• _Work required_:
Print every record exactly, omitting none.

[Stored items]
━━━━━━

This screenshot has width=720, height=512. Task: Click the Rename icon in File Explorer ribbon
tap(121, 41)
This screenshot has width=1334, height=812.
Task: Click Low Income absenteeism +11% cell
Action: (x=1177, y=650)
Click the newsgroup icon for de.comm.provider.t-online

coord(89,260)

━━━━━━

• _Result for this task_:
This screenshot has width=720, height=512. Task: Click the Rename icon in File Explorer ribbon
tap(121, 41)
This screenshot has width=1334, height=812.
Task: Click Low Income absenteeism +11% cell
Action: (x=1177, y=650)
Click the newsgroup icon for de.comm.provider.t-online

coord(89,260)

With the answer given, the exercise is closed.